Lxc exec gives Failed to retrieve PID

arif-ali · June 23, 2021, 1:55pm

Hi all,

I have been using LXD for a while now, and not had any major issues. Recently (a few months now), I have been having the below error

Error: Failed to retrieve PID of executing child process

but haven’t spent time collecting logs or debug until now (rebooting my host or lxc stop/start has normally resolved it for me).
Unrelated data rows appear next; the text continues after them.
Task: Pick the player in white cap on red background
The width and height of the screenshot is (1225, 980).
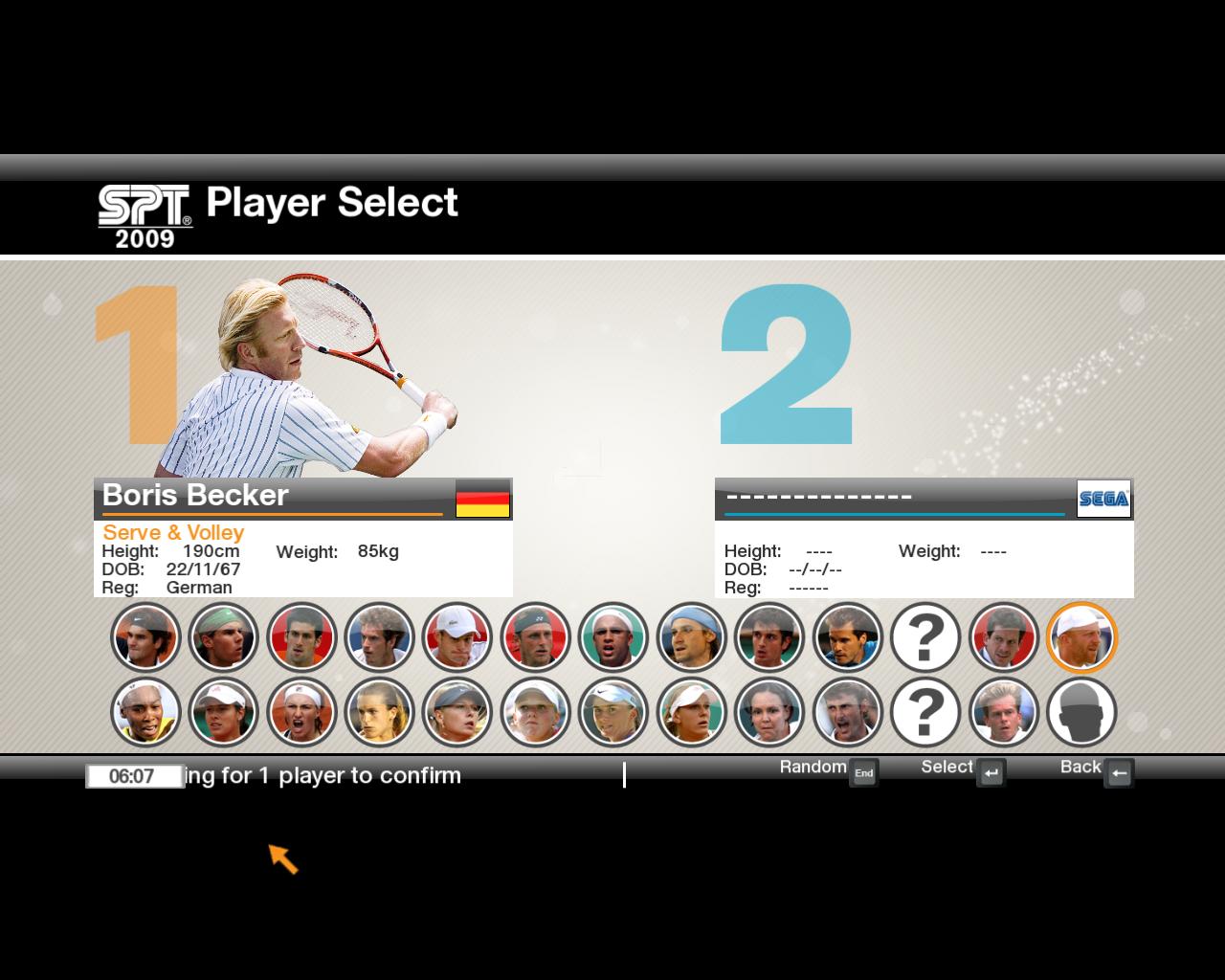Action: click(457, 637)
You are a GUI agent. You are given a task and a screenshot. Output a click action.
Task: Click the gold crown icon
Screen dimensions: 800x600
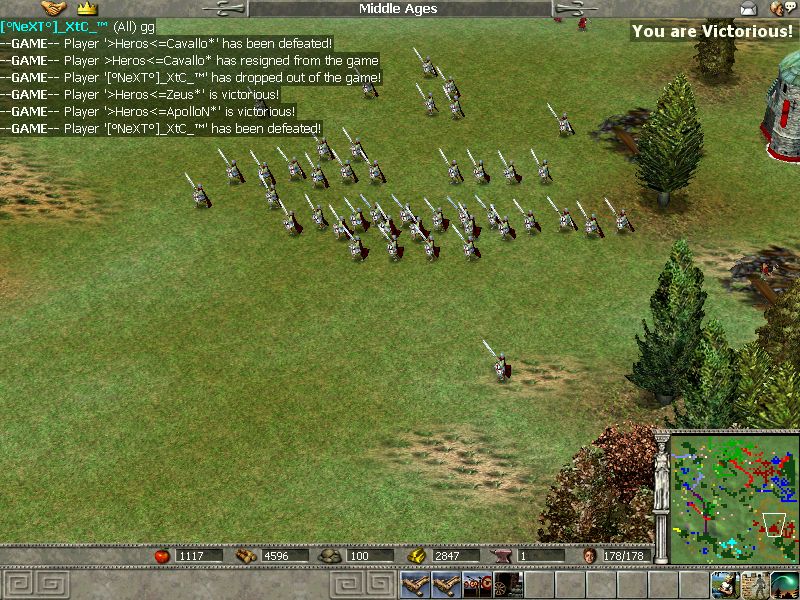(x=86, y=9)
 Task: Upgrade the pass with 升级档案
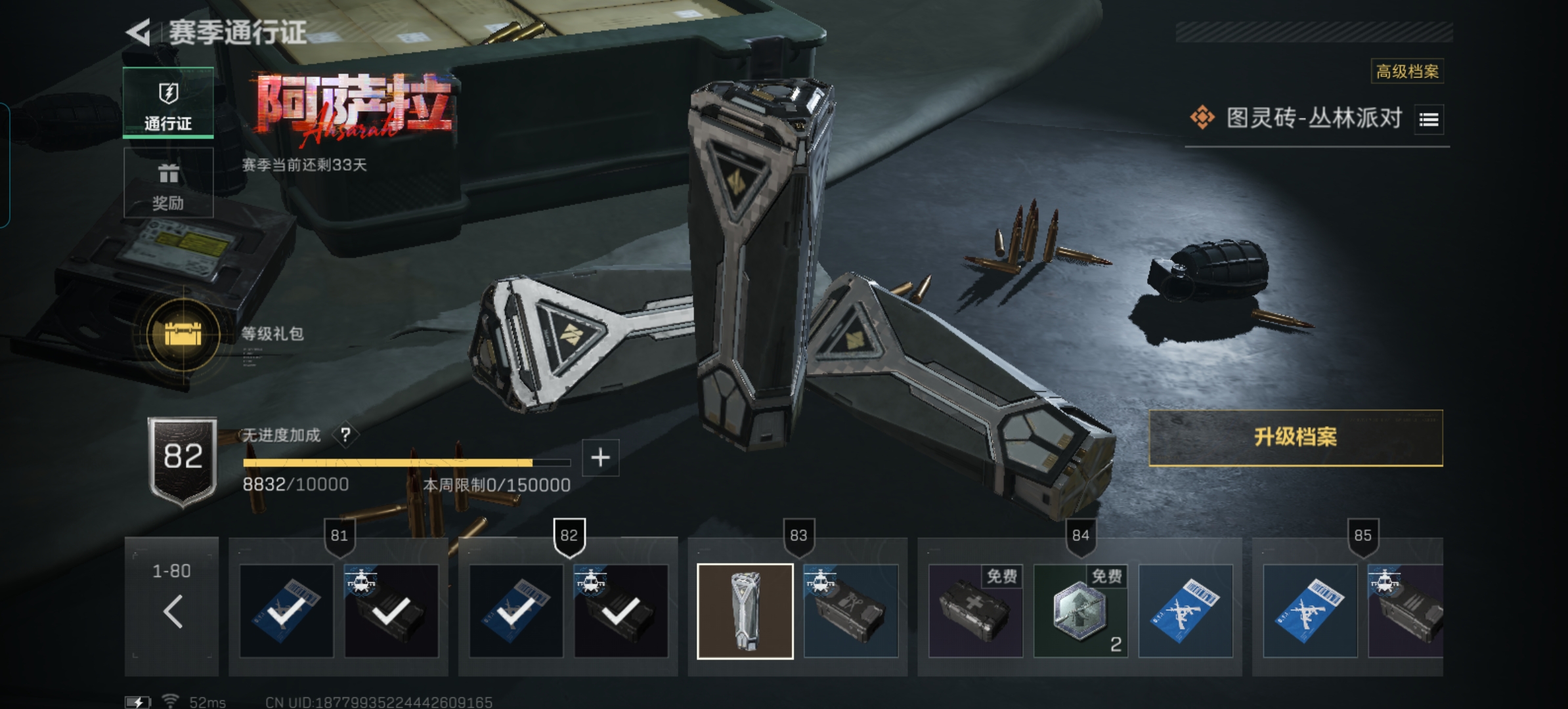tap(1295, 437)
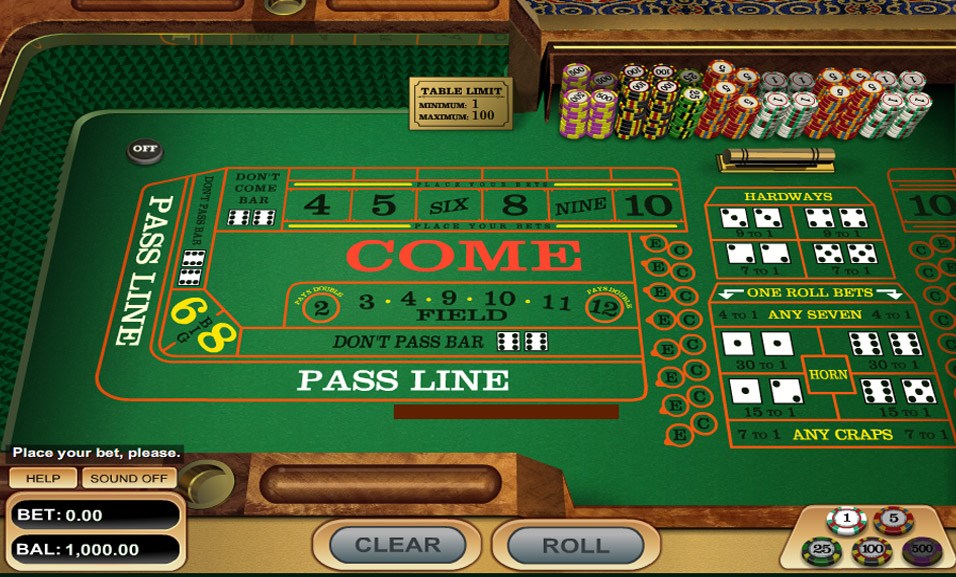Screen dimensions: 956x577
Task: Place a bet on the bottom PASS LINE
Action: (403, 380)
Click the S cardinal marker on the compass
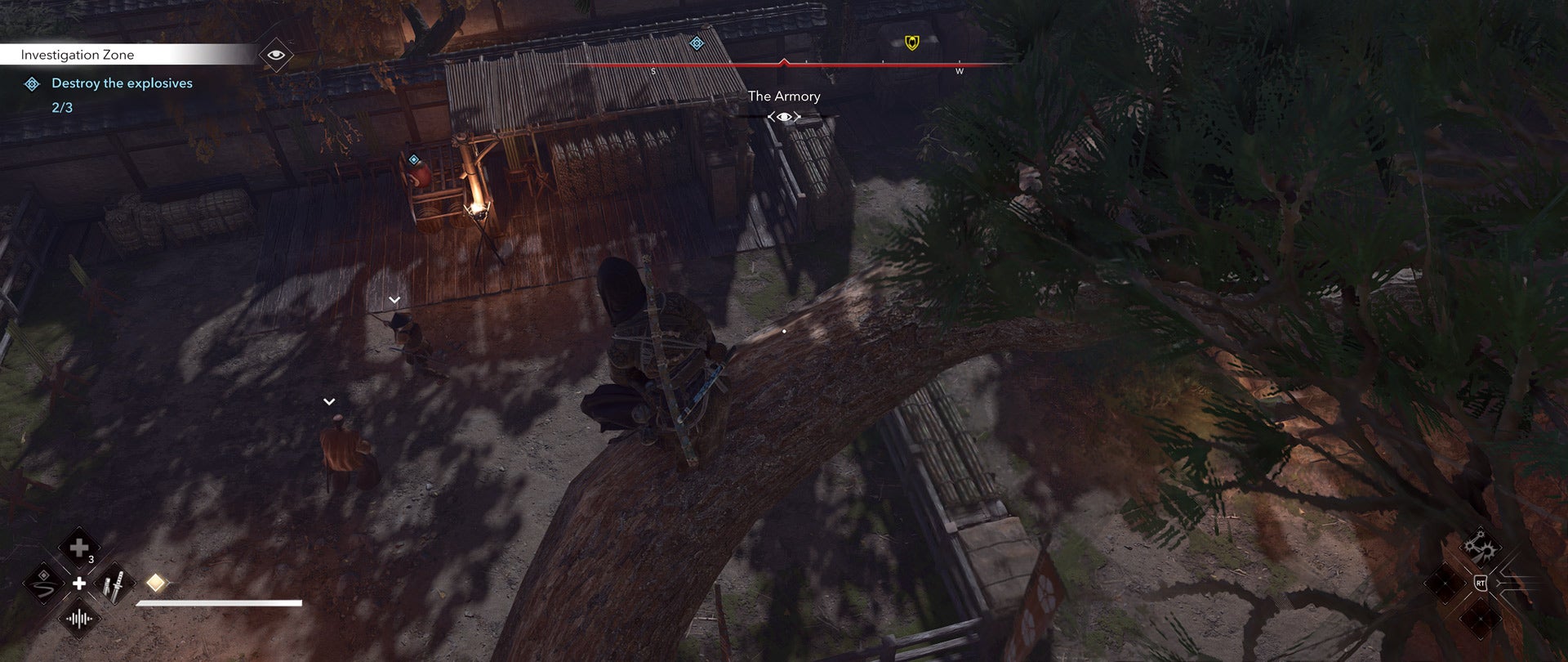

I have looked through the forums, and seems there are a few people who had similar issues, but doesn’t seem like any of the resolutions seem to help with mine.

lxc exec debug

https://paste.ubuntu.com/p/nsP7vGVsZy/

log from /var/snap/lxd/common/lxd/logs/ldap/lxd.log

https://paste.ubuntu.com/p/ndsgqGZ3Jb/

log from /var/snap/lxd/common/lxd/logs/lxd.log

https://paste.ubuntu.com/p/Zmv98kHCfP/

ubuntu@pi01:~$ lxc exec ldap bash
Error: Failed to retrieve PID of executing child process

Below are the versions of lxc/lxd for info

ubuntu@pi01:~$ lxc version
Client version: 4.15
Server version: 4.15
ubuntu@pi01:~$ lxd version
4.15
ubuntu@pi01:~$ sudo snap list | grep lxd
lxd     4.15                    20811  latest/stable  canonical*  -
ubuntu@pi01:~$ cat /etc/issue
Ubuntu 21.04 \n \l
ubuntu@pi01:~$ uname -a
Linux pi01 5.11.0-1009-raspi #10-Ubuntu SMP PREEMPT Fri May 14 14:49:24 UTC 2021 aarch64 aarch64 aarch64 GNU/Linux

Any thoughts on this would be appreciated?

stgraber · June 23, 2021, 4:15pm

That’d be one for @brauner but it sounds like it may be cgroup related.

The raspberry pi kernel comes with the cpuset and memory cgroups disabled by default. I don’t know if it’s related, but maybe enabling them (done through a kernel boot parameter) would work around this issue?

arif-ali · June 23, 2021, 4:32pm

Interesting…

I do have the following on the kernel command line, which are typically on all my rpi4s.

cgroup_enable=memory cgroup_memory=1

Maybe I need to add cgroup_enable=cpuset as well, I’ll add that tonight, and see if that could potentially solve it.

arif-ali · June 24, 2021, 5:13pm

no luck I’m afraid, (but that addition has fixed my other issue with my MAAS in LXC)

at 15:38 localtime, there as a termination signal, not sure why, and how, the first pastebin shows that. Maybe this is the time when it is causing this potentially (I was doing an lxc exec randomly during the day with success, until now)

https://paste.ubuntu.com/p/4t5Bqgkmy9/

Below is the log for the lxc container, but as you can see from the logs, nothing really from when the LXD daemon was terminated and then restarted

https://paste.ubuntu.com/p/t4j44wVpZX/

After some checks in journal log, I find that snap refresh is run, and hence lxd is stopped. More from the journal here

Maybe, I’ll give it a reboot, and stop the refresh, and see if that may be the cause

brauner · June 29, 2021, 7:41am

Can you provide me with the trace log of the container?

snap set lxd daemon.debug=true
snap set lxd daemon.verbose=true
systemctl restart snap.lxd.daemon.service

and then paste me the container’s log, please?

arif-ali · July 1, 2021, 4:43pm

I set those flags a few days ago, but since the last auto refresh, I’ve not seen the issue.

I think the cpuset enablement may have gone a long way in helping to move it forward, but below is the logs from a specific container as requested.

https://paste.ubuntu.com/p/hnTfgGGy2Z/

I tried manual refreshes, but didn’t get the same logs from before, as that just restarted all the containers. So it was weird to see, and may have been a one-off, and probably going to ignore until I see it again.